The full set of entries below should be transcribed exactly.

ENTRIES SHOWN:

——

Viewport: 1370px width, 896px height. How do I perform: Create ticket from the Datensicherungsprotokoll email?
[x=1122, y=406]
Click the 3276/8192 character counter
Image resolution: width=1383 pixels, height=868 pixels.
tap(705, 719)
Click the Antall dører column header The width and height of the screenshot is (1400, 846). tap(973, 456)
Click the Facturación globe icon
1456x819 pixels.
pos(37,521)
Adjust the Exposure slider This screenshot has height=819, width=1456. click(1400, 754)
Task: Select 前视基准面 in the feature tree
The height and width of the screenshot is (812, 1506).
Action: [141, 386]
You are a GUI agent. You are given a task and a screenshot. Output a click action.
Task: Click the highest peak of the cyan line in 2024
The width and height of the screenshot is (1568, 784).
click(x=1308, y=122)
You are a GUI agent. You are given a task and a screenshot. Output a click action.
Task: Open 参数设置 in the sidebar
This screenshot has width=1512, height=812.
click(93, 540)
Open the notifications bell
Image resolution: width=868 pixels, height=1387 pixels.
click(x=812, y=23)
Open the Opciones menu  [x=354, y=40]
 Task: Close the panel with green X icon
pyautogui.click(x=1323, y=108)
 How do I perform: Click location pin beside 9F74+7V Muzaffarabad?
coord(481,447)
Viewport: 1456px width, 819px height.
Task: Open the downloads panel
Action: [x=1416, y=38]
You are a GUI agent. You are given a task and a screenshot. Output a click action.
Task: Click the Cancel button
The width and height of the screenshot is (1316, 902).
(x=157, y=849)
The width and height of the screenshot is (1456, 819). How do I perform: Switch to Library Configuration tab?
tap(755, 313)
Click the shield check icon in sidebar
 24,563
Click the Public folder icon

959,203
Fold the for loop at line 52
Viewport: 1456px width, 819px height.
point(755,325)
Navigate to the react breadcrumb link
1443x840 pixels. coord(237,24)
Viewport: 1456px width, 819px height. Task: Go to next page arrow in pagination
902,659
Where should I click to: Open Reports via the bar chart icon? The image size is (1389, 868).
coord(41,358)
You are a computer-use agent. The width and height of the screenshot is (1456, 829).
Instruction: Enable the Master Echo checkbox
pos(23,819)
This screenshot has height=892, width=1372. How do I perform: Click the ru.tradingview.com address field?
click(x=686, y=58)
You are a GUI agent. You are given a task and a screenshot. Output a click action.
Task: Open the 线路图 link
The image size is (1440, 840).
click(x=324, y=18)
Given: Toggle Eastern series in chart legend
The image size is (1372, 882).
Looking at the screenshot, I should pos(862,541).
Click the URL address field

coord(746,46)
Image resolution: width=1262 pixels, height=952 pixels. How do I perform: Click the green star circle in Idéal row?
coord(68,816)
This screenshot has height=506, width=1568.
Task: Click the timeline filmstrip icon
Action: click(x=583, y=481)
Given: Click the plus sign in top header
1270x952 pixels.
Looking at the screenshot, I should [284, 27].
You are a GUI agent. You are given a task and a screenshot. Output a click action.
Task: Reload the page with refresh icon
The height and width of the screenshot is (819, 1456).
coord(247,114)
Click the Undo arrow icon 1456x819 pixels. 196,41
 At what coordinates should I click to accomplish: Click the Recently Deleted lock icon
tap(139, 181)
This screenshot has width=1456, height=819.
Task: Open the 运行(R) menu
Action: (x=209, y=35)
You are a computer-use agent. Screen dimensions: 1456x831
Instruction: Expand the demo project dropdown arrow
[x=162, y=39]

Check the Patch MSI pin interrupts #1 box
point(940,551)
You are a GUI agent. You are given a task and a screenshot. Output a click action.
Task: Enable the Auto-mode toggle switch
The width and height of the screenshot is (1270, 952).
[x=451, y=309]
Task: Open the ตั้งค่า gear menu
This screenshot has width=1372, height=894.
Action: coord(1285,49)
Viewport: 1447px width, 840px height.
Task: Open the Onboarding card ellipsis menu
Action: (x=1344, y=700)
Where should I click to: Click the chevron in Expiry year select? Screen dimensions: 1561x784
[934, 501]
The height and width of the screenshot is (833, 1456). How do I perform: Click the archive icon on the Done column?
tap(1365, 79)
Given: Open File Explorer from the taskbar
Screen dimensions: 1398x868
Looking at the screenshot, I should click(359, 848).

——

ANSWER SPACE:
Viewport: 1370px width, 896px height. How do I perform: Create ticket from the Datensicherungsprotokoll email?
[x=1122, y=406]
Click the 3276/8192 character counter
Image resolution: width=1383 pixels, height=868 pixels.
tap(705, 719)
Click the Antall dører column header The width and height of the screenshot is (1400, 846). tap(973, 456)
Click the Facturación globe icon
1456x819 pixels.
pos(37,521)
Adjust the Exposure slider This screenshot has height=819, width=1456. click(1400, 754)
Task: Select 前视基准面 in the feature tree
The height and width of the screenshot is (812, 1506).
Action: [141, 386]
You are a GUI agent. You are given a task and a screenshot. Output a click action.
Task: Click the highest peak of the cyan line in 2024
The width and height of the screenshot is (1568, 784).
click(x=1308, y=122)
You are a GUI agent. You are given a task and a screenshot. Output a click action.
Task: Open 参数设置 in the sidebar
This screenshot has width=1512, height=812.
click(93, 540)
Open the notifications bell
Image resolution: width=868 pixels, height=1387 pixels.
click(x=812, y=23)
Open the Opciones menu  [x=354, y=40]
 Task: Close the panel with green X icon
pyautogui.click(x=1323, y=108)
 How do I perform: Click location pin beside 9F74+7V Muzaffarabad?
coord(481,447)
Viewport: 1456px width, 819px height.
Task: Open the downloads panel
Action: [x=1416, y=38]
You are a GUI agent. You are given a task and a screenshot. Output a click action.
Task: Click the Cancel button
The width and height of the screenshot is (1316, 902).
(x=157, y=849)
The width and height of the screenshot is (1456, 819). How do I perform: Switch to Library Configuration tab?
tap(755, 313)
Click the shield check icon in sidebar
 24,563
Click the Public folder icon

959,203
Fold the for loop at line 52
Viewport: 1456px width, 819px height.
point(755,325)
Navigate to the react breadcrumb link
1443x840 pixels. coord(237,24)
Viewport: 1456px width, 819px height. Task: Go to next page arrow in pagination
902,659
Where should I click to: Open Reports via the bar chart icon? The image size is (1389, 868).
coord(41,358)
You are a computer-use agent. The width and height of the screenshot is (1456, 829).
Instruction: Enable the Master Echo checkbox
pos(23,819)
This screenshot has height=892, width=1372. How do I perform: Click the ru.tradingview.com address field?
click(x=686, y=58)
You are a GUI agent. You are given a task and a screenshot. Output a click action.
Task: Open the 线路图 link
The image size is (1440, 840).
click(x=324, y=18)
Given: Toggle Eastern series in chart legend
The image size is (1372, 882).
Looking at the screenshot, I should pos(862,541).
Click the URL address field

coord(746,46)
Image resolution: width=1262 pixels, height=952 pixels. How do I perform: Click the green star circle in Idéal row?
coord(68,816)
This screenshot has height=506, width=1568.
Task: Click the timeline filmstrip icon
Action: click(x=583, y=481)
Given: Click the plus sign in top header
1270x952 pixels.
Looking at the screenshot, I should [284, 27].
You are a GUI agent. You are given a task and a screenshot. Output a click action.
Task: Reload the page with refresh icon
The height and width of the screenshot is (819, 1456).
coord(247,114)
Click the Undo arrow icon 1456x819 pixels. 196,41
 At what coordinates should I click to accomplish: Click the Recently Deleted lock icon
tap(139, 181)
This screenshot has width=1456, height=819.
Task: Open the 运行(R) menu
Action: (x=209, y=35)
You are a computer-use agent. Screen dimensions: 1456x831
Instruction: Expand the demo project dropdown arrow
[x=162, y=39]

Check the Patch MSI pin interrupts #1 box
point(940,551)
You are a GUI agent. You are given a task and a screenshot. Output a click action.
Task: Enable the Auto-mode toggle switch
The width and height of the screenshot is (1270, 952).
[x=451, y=309]
Task: Open the ตั้งค่า gear menu
This screenshot has width=1372, height=894.
Action: coord(1285,49)
Viewport: 1447px width, 840px height.
Task: Open the Onboarding card ellipsis menu
Action: (x=1344, y=700)
Where should I click to: Click the chevron in Expiry year select? Screen dimensions: 1561x784
[934, 501]
The height and width of the screenshot is (833, 1456). How do I perform: Click the archive icon on the Done column?
tap(1365, 79)
Given: Open File Explorer from the taskbar
Screen dimensions: 1398x868
Looking at the screenshot, I should click(359, 848).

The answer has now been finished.